START INPUT MATERIAL

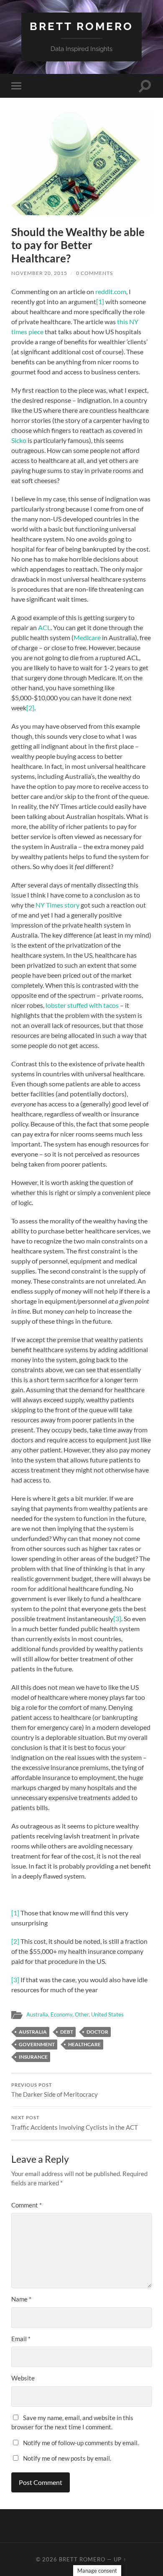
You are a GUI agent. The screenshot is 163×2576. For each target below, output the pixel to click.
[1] (100, 301)
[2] (30, 708)
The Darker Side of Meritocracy (54, 2090)
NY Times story (57, 905)
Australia (37, 2014)
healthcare (84, 2044)
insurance (33, 2057)
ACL (44, 627)
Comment (26, 2205)
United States (107, 2014)
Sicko (18, 440)
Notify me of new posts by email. (67, 2458)
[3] (117, 1618)
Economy (61, 2014)
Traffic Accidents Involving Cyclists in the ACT (74, 2123)
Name (21, 2299)
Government (37, 2044)
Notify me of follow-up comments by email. (81, 2442)
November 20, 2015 (39, 273)
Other (82, 2014)
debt (66, 2032)
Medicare (87, 637)
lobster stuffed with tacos (82, 1005)
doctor (97, 2032)
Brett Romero (81, 26)
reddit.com (110, 291)
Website (23, 2378)
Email (21, 2338)
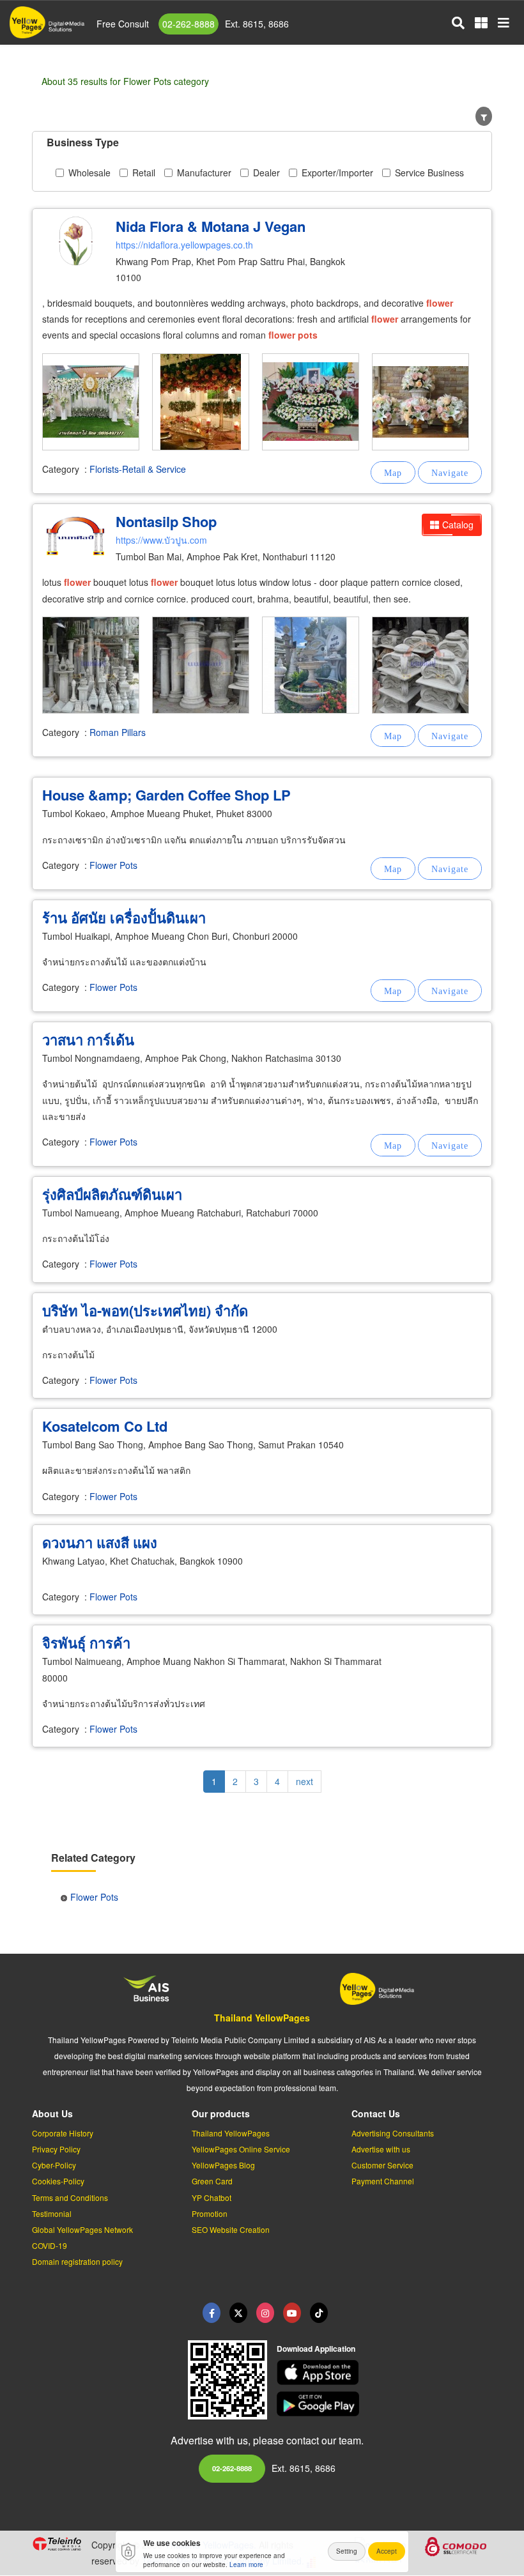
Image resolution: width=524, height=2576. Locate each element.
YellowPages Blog (223, 2164)
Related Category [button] (93, 1857)
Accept (386, 2551)
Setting (346, 2551)
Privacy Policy (56, 2148)
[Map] (393, 472)
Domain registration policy (77, 2261)
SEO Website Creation (231, 2229)
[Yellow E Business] (211, 2313)
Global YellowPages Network (82, 2229)
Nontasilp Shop (166, 521)
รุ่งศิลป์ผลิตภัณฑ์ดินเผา (112, 1194)
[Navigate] (450, 472)
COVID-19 (49, 2245)
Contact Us (375, 2113)
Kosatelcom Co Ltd (104, 1426)
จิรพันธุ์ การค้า (86, 1642)
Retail (143, 172)
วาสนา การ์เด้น (88, 1039)
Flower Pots (113, 865)
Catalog (458, 524)
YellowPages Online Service (241, 2148)
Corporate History (62, 2133)
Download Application (316, 2348)
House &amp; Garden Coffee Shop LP (166, 795)
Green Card (212, 2180)
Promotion (209, 2213)
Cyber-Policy (54, 2164)
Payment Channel (382, 2180)
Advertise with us (380, 2148)
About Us (52, 2113)
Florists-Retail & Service (137, 469)
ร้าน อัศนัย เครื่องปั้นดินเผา (124, 917)
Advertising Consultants (392, 2133)
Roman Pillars (117, 732)
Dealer (266, 172)
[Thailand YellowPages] (238, 2313)
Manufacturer (204, 172)
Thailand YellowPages (262, 2017)
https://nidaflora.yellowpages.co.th (184, 244)
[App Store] (385, 2372)
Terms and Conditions (70, 2197)
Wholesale (89, 172)
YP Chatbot (211, 2197)
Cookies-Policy (58, 2180)
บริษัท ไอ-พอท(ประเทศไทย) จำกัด (145, 1310)
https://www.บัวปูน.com (161, 539)
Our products (221, 2113)
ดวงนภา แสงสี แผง (99, 1542)
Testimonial (52, 2213)
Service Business (429, 172)
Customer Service (382, 2164)
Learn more (246, 2564)
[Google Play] (385, 2403)
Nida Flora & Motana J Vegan (210, 226)
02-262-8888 (188, 23)
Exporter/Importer (337, 172)
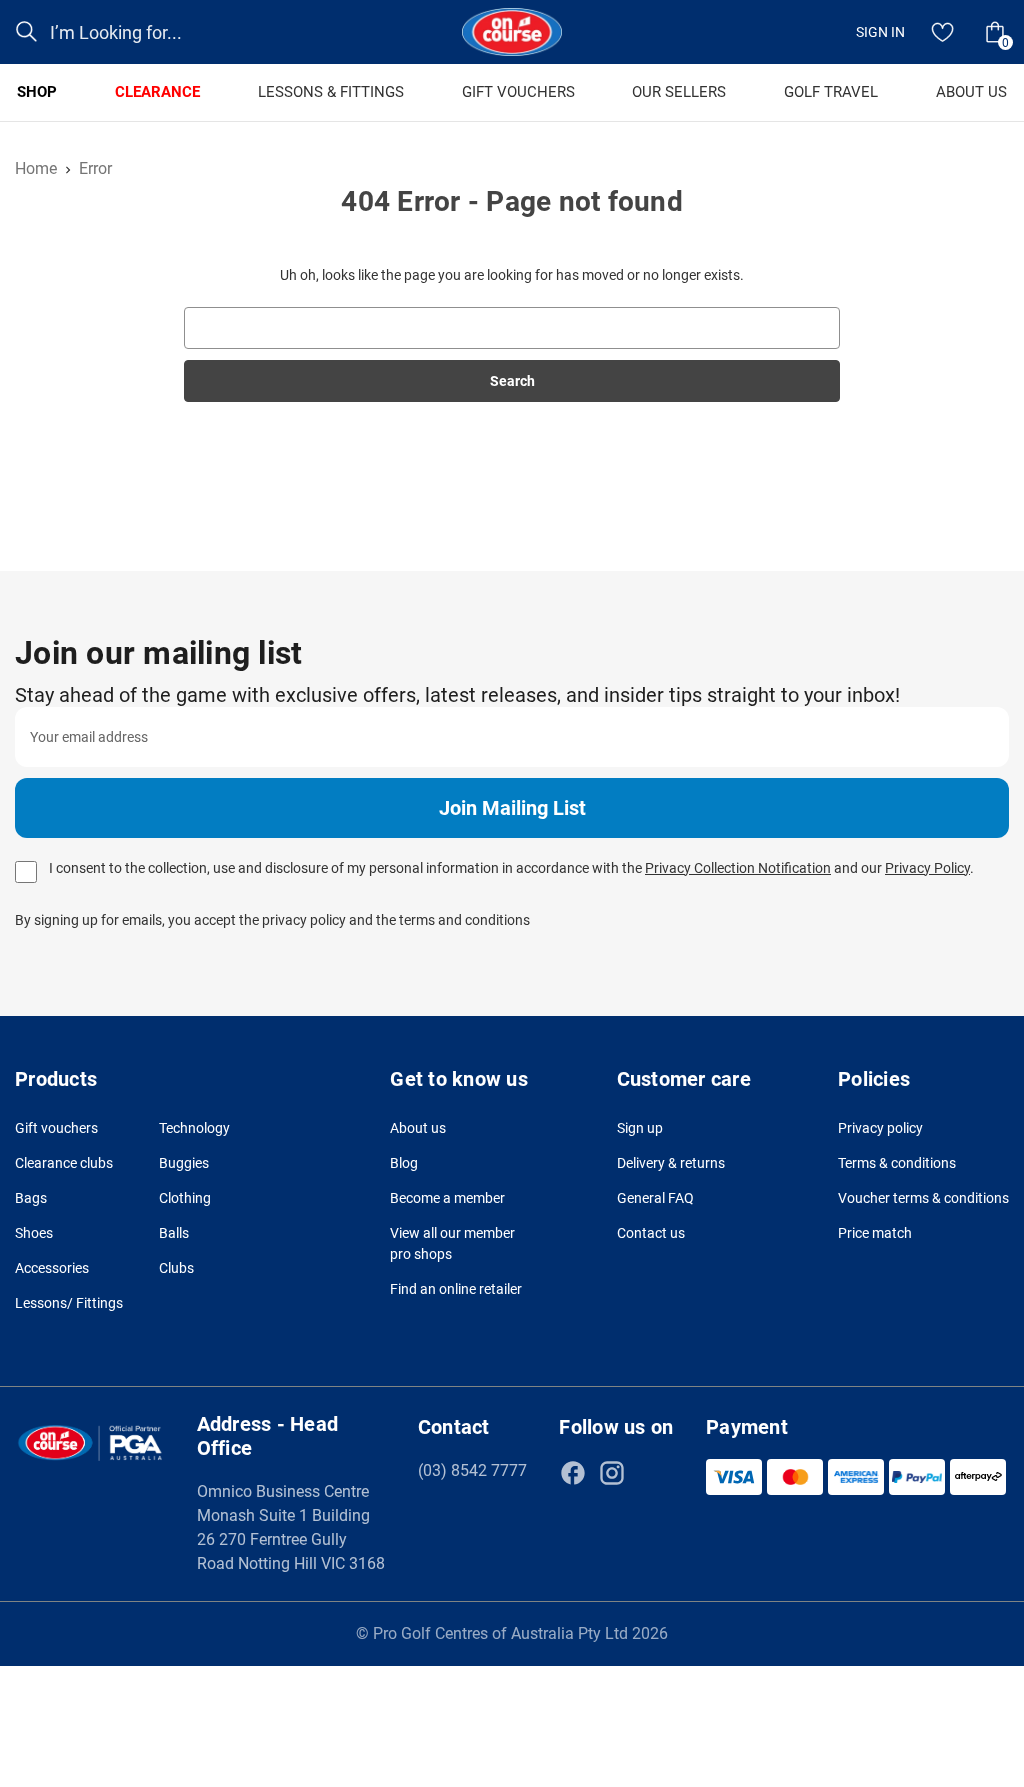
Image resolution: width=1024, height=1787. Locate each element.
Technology (194, 1128)
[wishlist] (943, 32)
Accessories (52, 1268)
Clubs (176, 1268)
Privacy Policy (927, 868)
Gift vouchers (56, 1128)
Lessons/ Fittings (69, 1303)
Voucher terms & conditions (923, 1198)
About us (418, 1128)
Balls (174, 1233)
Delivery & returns (671, 1163)
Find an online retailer (456, 1289)
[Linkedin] (651, 1473)
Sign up (640, 1128)
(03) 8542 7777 (472, 1470)
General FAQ (655, 1198)
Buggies (184, 1163)
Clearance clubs (64, 1163)
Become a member (447, 1198)
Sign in (880, 32)
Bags (31, 1198)
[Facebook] (573, 1473)
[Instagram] (612, 1473)
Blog (404, 1163)
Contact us (651, 1233)
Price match (875, 1233)
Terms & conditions (897, 1163)
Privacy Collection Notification (738, 868)
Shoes (34, 1233)
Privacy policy (880, 1128)
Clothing (185, 1198)
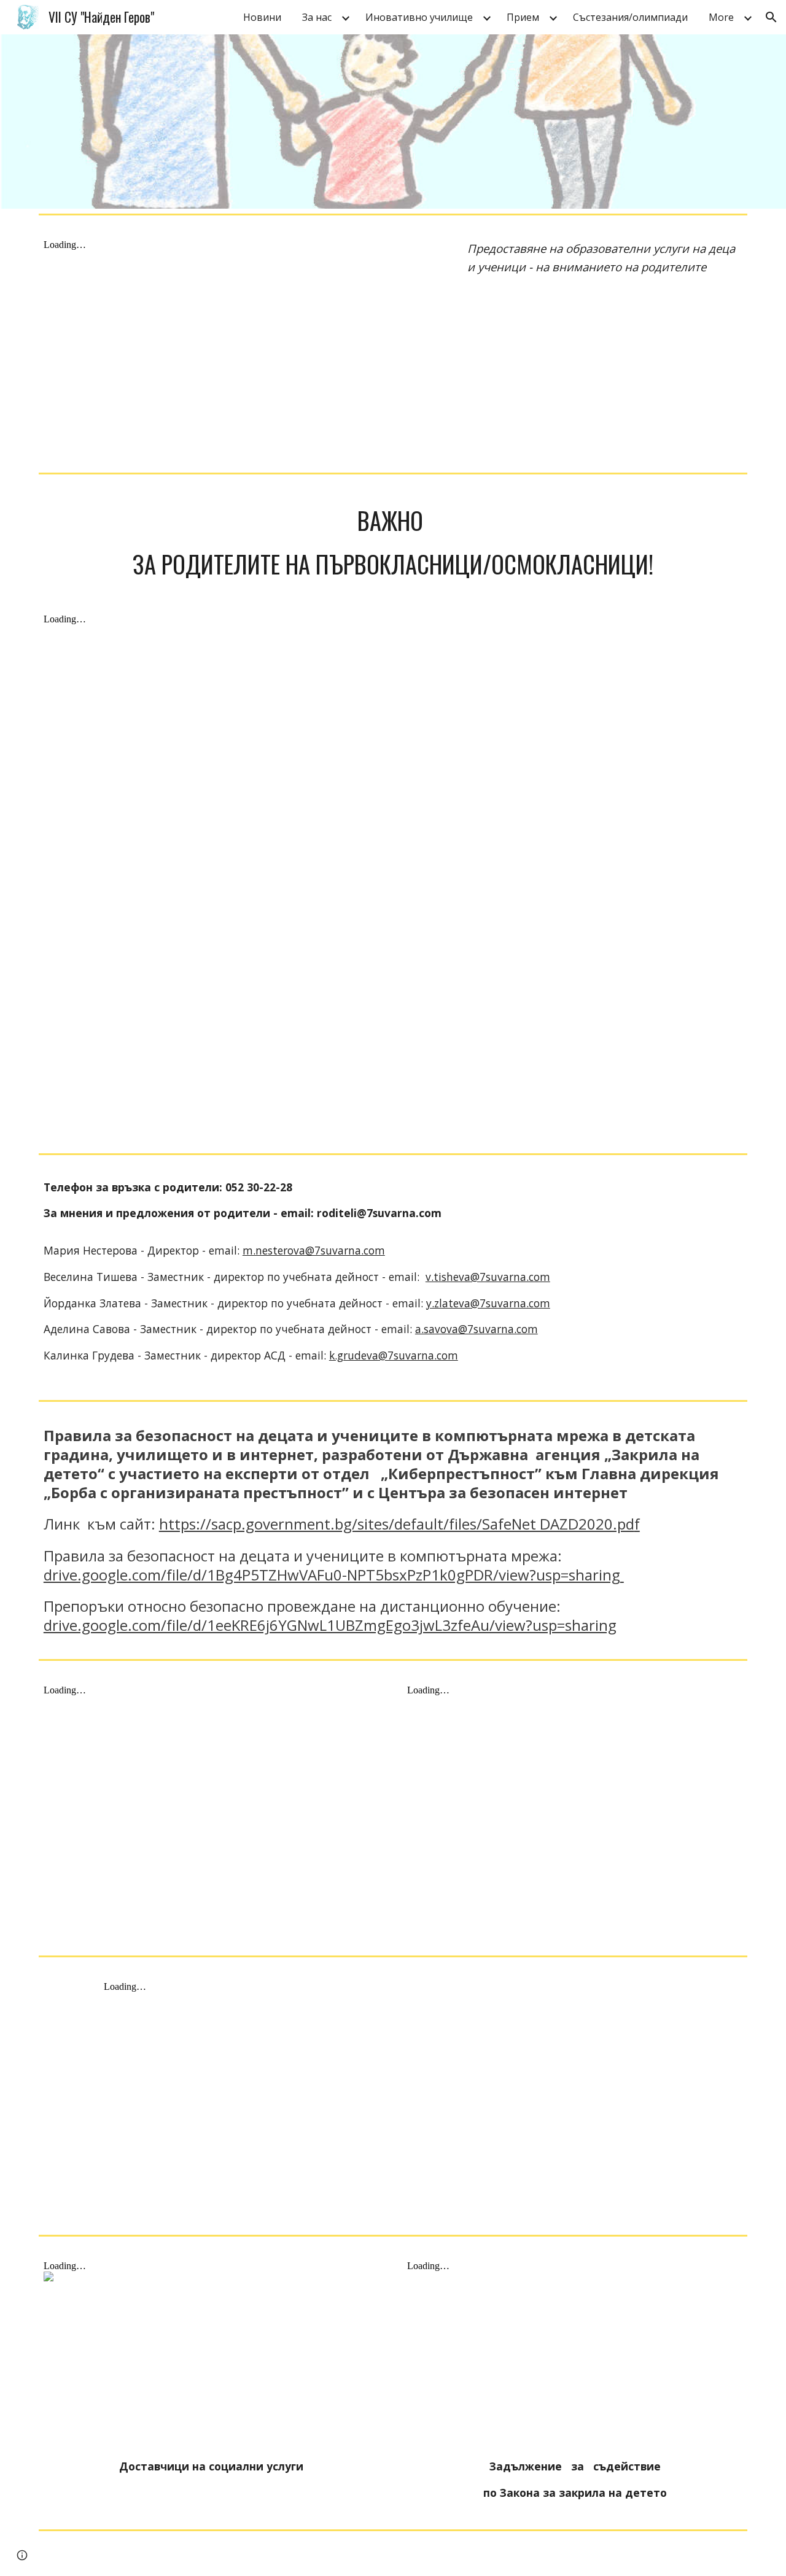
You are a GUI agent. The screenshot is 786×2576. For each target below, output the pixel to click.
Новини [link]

END INPUT MATERIAL

■ WHAT IS NEEDED ■
Pictures excluded, repeat exactly the lines from the top of the material through the line with "Retail (143, 172)", including both of those lines.

■ ANSWER FOR THIS EXERCISE ■
You are a GUI agent. The screenshot is 163×2576. For each target below, output the pixel to click.
[1] (100, 301)
[2] (30, 708)
The Darker Side of Meritocracy (54, 2090)
NY Times story (57, 905)
Australia (37, 2014)
healthcare (84, 2044)
insurance (33, 2057)
ACL (44, 627)
Comment (26, 2205)
United States (107, 2014)
Sicko (18, 440)
Notify me of new posts by email. (67, 2458)
[3] (117, 1618)
Economy (61, 2014)
Traffic Accidents Involving Cyclists in the ACT (74, 2123)
Name (21, 2299)
Government (37, 2044)
Notify me of follow-up comments by email. (81, 2442)
November 20, 2015 (39, 273)
Other (82, 2014)
debt (66, 2032)
Medicare (87, 637)
lobster stuffed with tacos (82, 1005)
doctor (97, 2032)
Brett Romero (81, 26)
reddit.com (110, 291)
Website (23, 2378)
Email (21, 2338)
Image resolution: width=524, height=2576. Locate each element.
YellowPages Blog (223, 2164)
Related Category [button] (93, 1857)
Accept (386, 2551)
Setting (346, 2551)
Privacy Policy (56, 2148)
[Map] (393, 472)
Domain registration policy (77, 2261)
SEO Website Creation (231, 2229)
[Yellow E Business] (211, 2313)
Global YellowPages Network (82, 2229)
Nontasilp Shop (166, 521)
รุ่งศิลป์ผลิตภัณฑ์ดินเผา (112, 1194)
[Navigate] (450, 472)
COVID-19 (49, 2245)
Contact Us (375, 2113)
Kosatelcom Co Ltd (104, 1426)
จิรพันธุ์ การค้า (86, 1642)
Retail (143, 172)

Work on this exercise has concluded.